Return all the entries below exactly as they were given.

Data excerpts

________________________

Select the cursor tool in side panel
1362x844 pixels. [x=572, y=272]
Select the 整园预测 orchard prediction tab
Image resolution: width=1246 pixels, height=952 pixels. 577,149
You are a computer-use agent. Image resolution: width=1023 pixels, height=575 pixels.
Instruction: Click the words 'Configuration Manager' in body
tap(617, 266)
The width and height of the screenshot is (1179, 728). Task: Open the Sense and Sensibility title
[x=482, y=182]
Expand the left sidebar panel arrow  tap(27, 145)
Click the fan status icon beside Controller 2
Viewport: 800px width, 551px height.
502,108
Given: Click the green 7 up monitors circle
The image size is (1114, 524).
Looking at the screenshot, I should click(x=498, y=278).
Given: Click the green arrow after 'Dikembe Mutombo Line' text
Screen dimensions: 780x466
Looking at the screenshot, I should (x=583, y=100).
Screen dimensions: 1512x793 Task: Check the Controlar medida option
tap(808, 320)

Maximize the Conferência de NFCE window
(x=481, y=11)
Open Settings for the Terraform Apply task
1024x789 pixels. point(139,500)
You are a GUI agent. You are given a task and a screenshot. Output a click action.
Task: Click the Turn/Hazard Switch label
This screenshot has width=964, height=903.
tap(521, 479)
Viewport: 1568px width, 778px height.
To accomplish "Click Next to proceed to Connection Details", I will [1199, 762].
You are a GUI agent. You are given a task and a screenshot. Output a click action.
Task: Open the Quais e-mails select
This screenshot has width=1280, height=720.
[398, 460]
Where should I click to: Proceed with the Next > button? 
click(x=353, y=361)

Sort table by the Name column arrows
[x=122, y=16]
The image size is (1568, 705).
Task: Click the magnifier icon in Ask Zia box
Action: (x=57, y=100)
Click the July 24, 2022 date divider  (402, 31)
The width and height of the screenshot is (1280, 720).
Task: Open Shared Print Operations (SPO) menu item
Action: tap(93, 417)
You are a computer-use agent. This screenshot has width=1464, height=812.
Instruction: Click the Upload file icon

________________________

Result below ::
Select the cursor tool in side panel
1362x844 pixels. [x=572, y=272]
Select the 整园预测 orchard prediction tab
Image resolution: width=1246 pixels, height=952 pixels. 577,149
You are a computer-use agent. Image resolution: width=1023 pixels, height=575 pixels.
Instruction: Click the words 'Configuration Manager' in body
tap(617, 266)
The width and height of the screenshot is (1179, 728). Task: Open the Sense and Sensibility title
[x=482, y=182]
Expand the left sidebar panel arrow  tap(27, 145)
Click the fan status icon beside Controller 2
Viewport: 800px width, 551px height.
502,108
Given: Click the green 7 up monitors circle
The image size is (1114, 524).
Looking at the screenshot, I should click(x=498, y=278).
Given: Click the green arrow after 'Dikembe Mutombo Line' text
Screen dimensions: 780x466
Looking at the screenshot, I should (x=583, y=100).
Screen dimensions: 1512x793 Task: Check the Controlar medida option
tap(808, 320)

Maximize the Conferência de NFCE window
(x=481, y=11)
Open Settings for the Terraform Apply task
1024x789 pixels. point(139,500)
You are a GUI agent. You are given a task and a screenshot. Output a click action.
Task: Click the Turn/Hazard Switch label
This screenshot has width=964, height=903.
tap(521, 479)
Viewport: 1568px width, 778px height.
To accomplish "Click Next to proceed to Connection Details", I will [1199, 762].
You are a GUI agent. You are given a task and a screenshot. Output a click action.
Task: Open the Quais e-mails select
This screenshot has width=1280, height=720.
[398, 460]
Where should I click to: Proceed with the Next > button? 
click(x=353, y=361)

Sort table by the Name column arrows
[x=122, y=16]
The image size is (1568, 705).
Task: Click the magnifier icon in Ask Zia box
Action: (x=57, y=100)
Click the July 24, 2022 date divider  (402, 31)
The width and height of the screenshot is (1280, 720).
Task: Open Shared Print Operations (SPO) menu item
Action: tap(93, 417)
You are a computer-use agent. This screenshot has width=1464, height=812.
Instruction: Click the Upload file icon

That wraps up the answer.